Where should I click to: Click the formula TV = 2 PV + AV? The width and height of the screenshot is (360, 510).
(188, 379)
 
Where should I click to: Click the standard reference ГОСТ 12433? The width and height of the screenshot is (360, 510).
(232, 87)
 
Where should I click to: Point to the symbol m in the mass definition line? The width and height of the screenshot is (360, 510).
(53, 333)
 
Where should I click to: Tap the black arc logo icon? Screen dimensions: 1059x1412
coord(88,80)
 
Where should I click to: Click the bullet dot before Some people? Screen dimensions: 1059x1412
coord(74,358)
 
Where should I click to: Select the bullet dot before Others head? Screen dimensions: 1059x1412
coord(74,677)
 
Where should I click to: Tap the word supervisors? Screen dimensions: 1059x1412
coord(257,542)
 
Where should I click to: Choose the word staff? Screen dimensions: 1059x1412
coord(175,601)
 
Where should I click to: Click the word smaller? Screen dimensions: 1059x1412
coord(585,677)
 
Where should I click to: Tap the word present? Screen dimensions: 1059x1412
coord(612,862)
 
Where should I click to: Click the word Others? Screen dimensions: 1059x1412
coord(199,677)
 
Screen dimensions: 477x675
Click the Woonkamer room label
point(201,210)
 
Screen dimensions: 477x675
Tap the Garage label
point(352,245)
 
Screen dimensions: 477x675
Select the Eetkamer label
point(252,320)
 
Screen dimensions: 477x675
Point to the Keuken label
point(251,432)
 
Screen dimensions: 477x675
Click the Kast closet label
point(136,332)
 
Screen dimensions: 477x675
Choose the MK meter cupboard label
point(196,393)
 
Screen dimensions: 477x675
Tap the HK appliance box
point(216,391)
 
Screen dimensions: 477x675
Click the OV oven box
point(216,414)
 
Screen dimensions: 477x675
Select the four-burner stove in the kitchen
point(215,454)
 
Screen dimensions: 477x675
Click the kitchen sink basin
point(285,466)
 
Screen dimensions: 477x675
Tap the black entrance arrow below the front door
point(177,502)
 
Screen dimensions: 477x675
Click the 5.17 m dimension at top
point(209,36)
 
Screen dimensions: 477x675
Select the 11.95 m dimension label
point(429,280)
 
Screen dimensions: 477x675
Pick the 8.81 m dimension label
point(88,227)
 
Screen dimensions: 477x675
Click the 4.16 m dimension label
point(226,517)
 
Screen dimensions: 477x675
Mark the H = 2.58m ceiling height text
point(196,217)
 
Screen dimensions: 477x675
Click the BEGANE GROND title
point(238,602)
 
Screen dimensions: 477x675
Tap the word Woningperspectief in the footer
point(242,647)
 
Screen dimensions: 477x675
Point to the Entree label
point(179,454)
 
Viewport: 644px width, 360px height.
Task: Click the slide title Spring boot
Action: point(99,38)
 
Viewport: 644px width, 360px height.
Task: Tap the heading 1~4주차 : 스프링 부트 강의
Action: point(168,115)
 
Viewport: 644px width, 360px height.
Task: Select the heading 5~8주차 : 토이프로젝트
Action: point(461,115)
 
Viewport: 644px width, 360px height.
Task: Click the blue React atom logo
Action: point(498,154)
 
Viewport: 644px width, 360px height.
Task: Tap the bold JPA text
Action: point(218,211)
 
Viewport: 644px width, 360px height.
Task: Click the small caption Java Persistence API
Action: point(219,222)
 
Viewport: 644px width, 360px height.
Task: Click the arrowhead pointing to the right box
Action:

Exercise requirements:
How many lines in the rows above contain the word "black"? Reply with the number only.

Correct response:
2